(Task directions) Every line from the one with "Task: Click the green Run play icon" to the final line of the records should be printed exactly as it is, with pictures left out.

(Dataset records)
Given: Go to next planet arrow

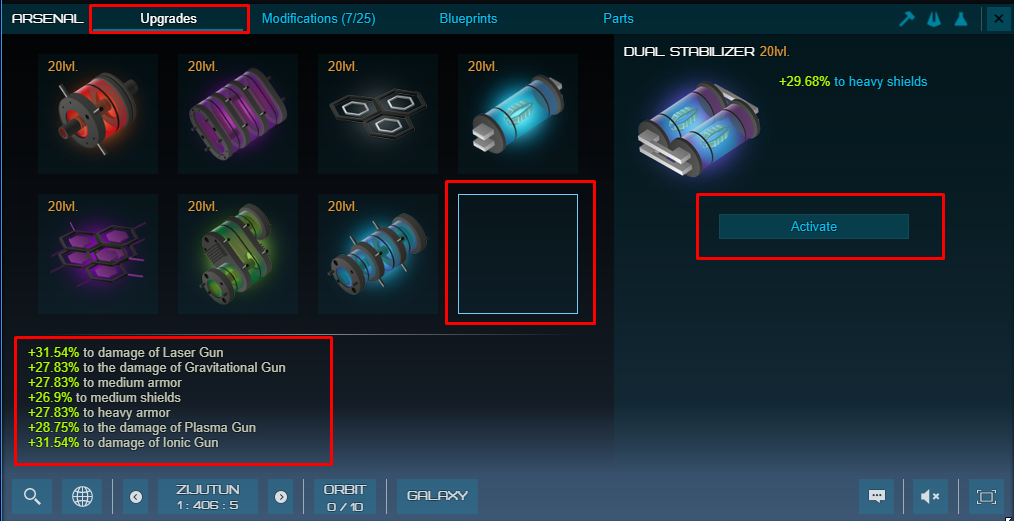Looking at the screenshot, I should [x=281, y=496].
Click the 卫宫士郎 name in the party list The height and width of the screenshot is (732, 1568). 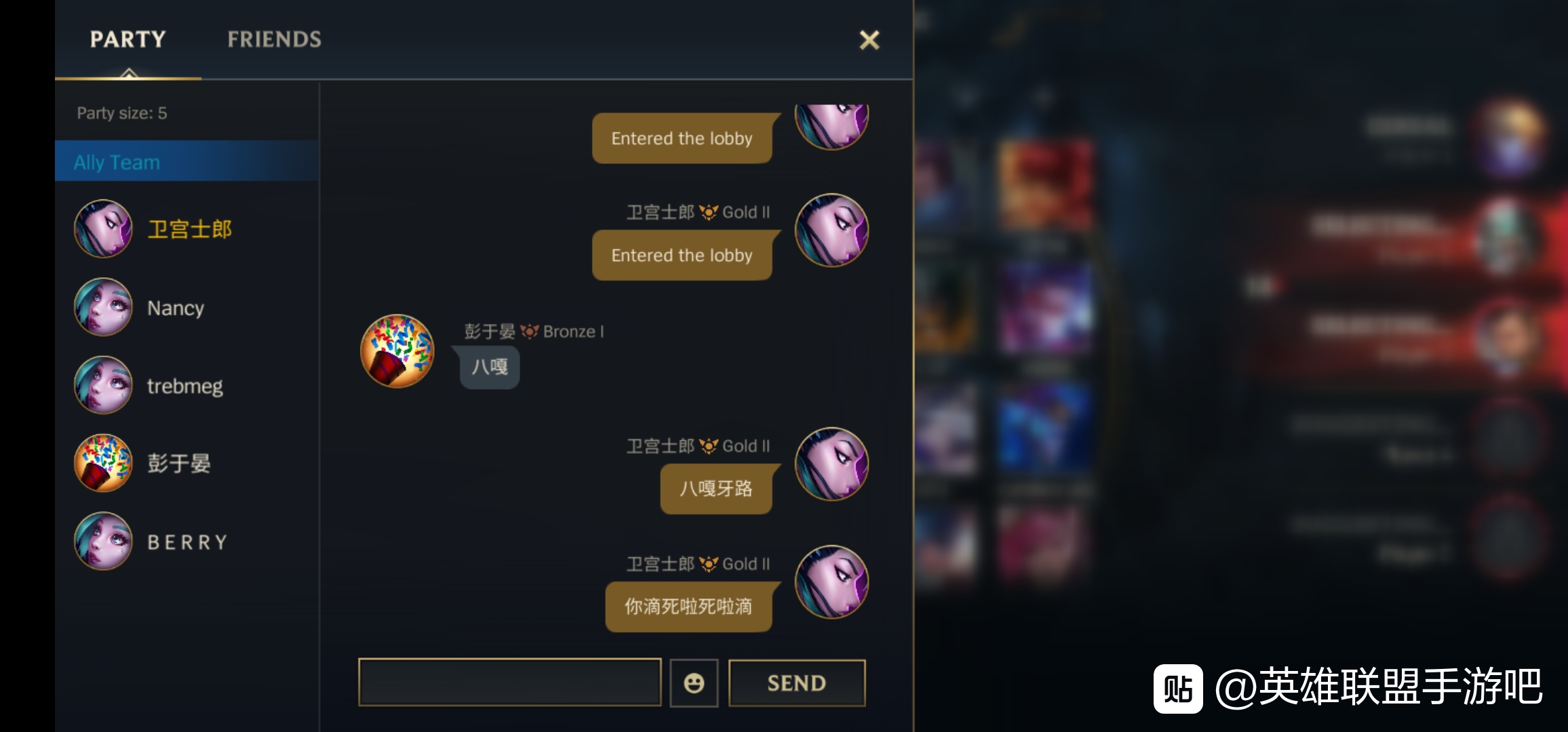[190, 229]
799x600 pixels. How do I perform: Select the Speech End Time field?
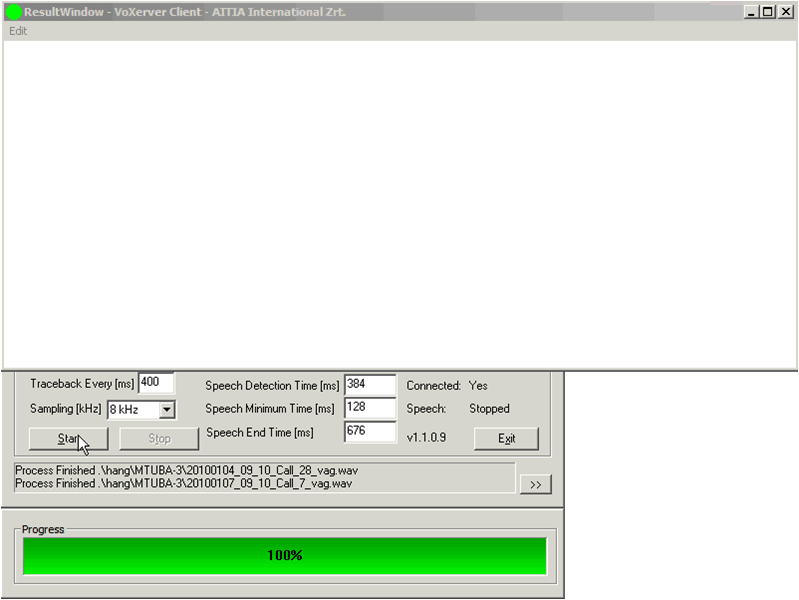point(369,431)
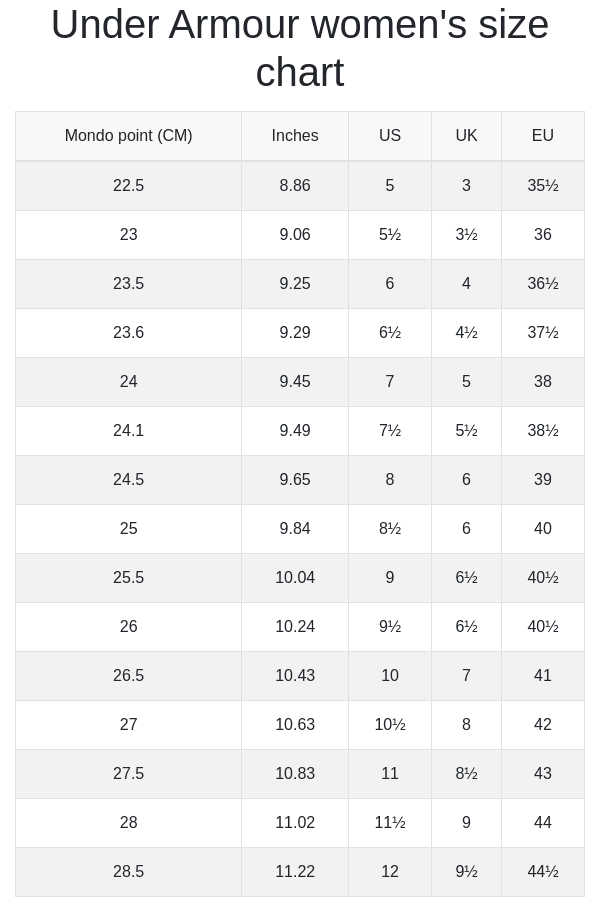Viewport: 600px width, 912px height.
Task: Click the US 10½ size cell
Action: [x=390, y=725]
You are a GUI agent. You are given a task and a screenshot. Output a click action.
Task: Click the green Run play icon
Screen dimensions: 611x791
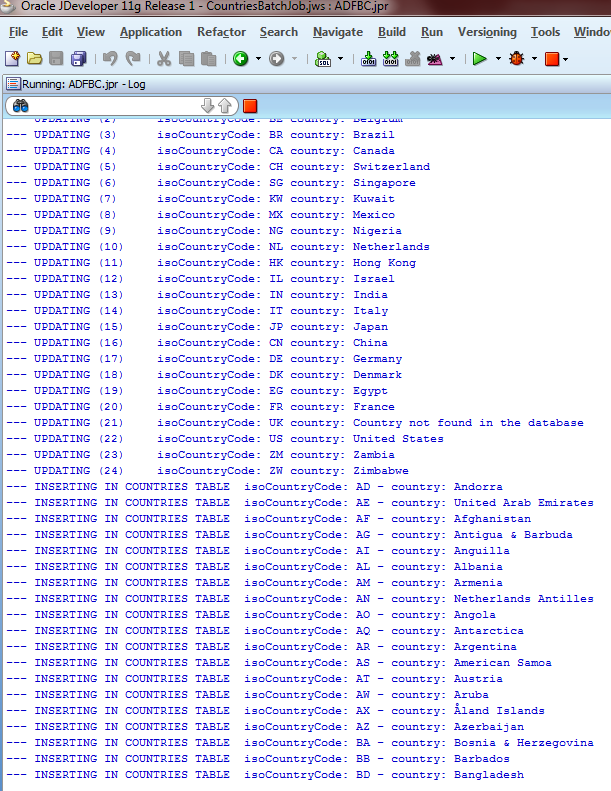[x=480, y=59]
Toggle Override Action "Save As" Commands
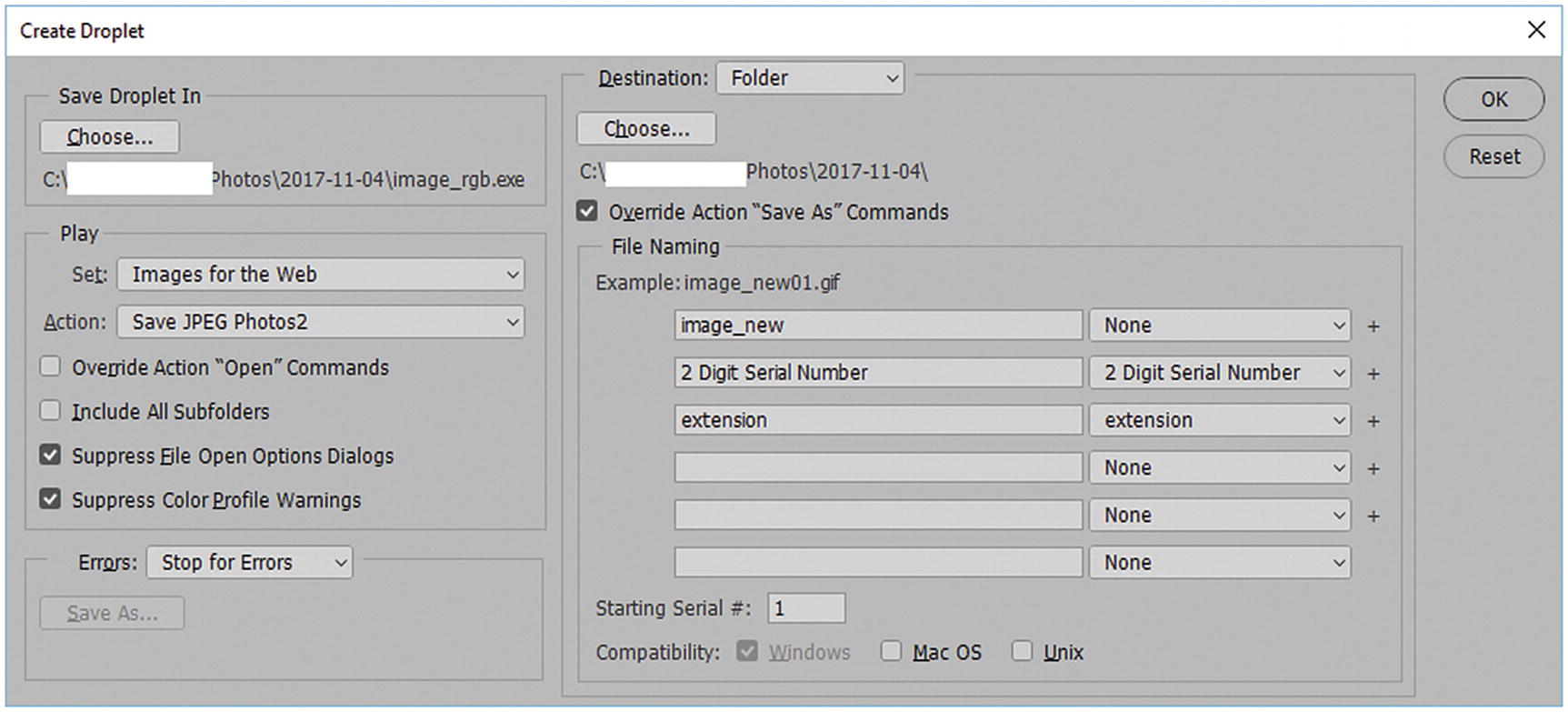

(Response box)
Task: Click the green Run play icon
Screen dimensions: 611x791
[x=480, y=59]
Toggle Override Action "Save As" Commands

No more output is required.